__YOUR INSTRUCTIONS__
Count every line below in which "grid" occurs, then give only the count.

Data excerpts
▽

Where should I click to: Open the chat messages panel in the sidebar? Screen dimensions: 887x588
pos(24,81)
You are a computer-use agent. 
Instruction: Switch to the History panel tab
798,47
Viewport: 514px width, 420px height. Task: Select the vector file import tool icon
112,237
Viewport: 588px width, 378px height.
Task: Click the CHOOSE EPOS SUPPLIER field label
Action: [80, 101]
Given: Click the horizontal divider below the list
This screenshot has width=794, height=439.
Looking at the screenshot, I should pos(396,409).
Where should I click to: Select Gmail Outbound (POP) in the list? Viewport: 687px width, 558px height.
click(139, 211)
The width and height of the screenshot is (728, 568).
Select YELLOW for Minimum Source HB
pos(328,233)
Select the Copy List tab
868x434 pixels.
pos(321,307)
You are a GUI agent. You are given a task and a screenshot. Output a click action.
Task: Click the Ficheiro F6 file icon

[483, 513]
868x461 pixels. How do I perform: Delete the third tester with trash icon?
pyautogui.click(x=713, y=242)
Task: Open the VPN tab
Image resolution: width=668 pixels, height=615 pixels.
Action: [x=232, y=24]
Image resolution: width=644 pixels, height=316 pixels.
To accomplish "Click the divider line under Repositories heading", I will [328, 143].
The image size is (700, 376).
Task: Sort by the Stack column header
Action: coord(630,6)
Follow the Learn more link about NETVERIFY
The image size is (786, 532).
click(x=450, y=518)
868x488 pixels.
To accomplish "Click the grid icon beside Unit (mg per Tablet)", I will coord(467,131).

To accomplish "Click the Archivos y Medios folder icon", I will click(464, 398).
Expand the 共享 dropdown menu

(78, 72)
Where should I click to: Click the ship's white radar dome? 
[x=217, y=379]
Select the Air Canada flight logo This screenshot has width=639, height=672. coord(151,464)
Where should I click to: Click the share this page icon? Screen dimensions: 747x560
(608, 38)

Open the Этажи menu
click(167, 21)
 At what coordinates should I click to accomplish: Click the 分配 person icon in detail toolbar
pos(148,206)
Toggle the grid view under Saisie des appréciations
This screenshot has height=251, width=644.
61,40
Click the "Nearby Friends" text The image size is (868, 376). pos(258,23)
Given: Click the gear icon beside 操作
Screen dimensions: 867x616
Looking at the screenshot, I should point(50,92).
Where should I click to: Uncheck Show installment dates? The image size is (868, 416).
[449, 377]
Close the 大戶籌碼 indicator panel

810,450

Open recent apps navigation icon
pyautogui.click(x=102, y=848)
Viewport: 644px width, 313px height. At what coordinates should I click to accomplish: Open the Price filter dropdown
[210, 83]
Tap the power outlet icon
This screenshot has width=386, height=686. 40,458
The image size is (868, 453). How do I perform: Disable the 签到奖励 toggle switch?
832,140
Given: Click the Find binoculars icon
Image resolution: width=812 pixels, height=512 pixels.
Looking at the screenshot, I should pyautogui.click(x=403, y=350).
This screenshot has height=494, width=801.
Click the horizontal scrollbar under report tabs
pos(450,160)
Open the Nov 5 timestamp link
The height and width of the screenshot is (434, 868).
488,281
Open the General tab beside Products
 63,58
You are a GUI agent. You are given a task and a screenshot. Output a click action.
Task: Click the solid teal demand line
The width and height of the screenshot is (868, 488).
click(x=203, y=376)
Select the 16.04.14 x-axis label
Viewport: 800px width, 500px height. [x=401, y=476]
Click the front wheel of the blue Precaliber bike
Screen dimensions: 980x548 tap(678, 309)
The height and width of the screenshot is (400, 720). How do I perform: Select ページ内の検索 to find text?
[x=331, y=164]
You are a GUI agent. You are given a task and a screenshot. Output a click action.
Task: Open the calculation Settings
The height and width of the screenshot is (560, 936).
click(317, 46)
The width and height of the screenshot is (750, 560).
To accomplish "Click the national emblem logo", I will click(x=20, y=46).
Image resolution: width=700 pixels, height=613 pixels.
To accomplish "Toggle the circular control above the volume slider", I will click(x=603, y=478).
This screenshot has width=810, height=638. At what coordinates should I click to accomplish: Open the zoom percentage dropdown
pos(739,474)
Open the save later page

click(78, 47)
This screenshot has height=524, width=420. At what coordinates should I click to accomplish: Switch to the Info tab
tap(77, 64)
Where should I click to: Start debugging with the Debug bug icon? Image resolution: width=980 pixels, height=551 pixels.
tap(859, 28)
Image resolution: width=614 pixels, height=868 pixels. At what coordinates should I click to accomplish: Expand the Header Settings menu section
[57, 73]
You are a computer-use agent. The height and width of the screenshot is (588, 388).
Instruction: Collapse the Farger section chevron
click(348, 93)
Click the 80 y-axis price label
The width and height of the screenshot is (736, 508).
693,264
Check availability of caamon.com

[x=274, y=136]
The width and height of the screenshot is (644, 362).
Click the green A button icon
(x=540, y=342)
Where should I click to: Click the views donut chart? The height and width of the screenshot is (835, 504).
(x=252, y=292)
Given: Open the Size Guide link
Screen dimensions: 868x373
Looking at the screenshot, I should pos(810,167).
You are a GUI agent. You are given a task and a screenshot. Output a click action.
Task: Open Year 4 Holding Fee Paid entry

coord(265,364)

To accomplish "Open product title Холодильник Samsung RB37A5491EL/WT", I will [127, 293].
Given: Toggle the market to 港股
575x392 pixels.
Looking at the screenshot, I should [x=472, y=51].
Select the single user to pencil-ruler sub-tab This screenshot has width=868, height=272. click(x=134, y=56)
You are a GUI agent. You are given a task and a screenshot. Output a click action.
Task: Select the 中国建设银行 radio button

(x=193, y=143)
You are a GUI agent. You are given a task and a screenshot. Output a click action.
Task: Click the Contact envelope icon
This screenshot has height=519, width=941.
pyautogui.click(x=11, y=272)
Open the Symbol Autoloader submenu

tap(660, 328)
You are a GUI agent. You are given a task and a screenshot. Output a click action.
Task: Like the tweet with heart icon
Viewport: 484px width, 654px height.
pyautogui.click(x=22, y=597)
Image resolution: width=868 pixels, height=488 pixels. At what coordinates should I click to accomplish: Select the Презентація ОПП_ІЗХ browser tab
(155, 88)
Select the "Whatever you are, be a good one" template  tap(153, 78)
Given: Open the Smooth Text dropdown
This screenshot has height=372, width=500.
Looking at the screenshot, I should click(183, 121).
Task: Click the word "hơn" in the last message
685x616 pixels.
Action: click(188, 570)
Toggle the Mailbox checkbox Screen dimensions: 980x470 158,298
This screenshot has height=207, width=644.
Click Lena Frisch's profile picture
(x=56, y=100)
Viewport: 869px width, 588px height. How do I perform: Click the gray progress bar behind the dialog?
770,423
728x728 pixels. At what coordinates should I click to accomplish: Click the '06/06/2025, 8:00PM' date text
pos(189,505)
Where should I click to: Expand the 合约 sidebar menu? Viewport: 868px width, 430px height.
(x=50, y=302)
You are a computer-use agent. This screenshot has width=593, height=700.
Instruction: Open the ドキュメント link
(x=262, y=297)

△

__EXERCISE OUTPUT__
2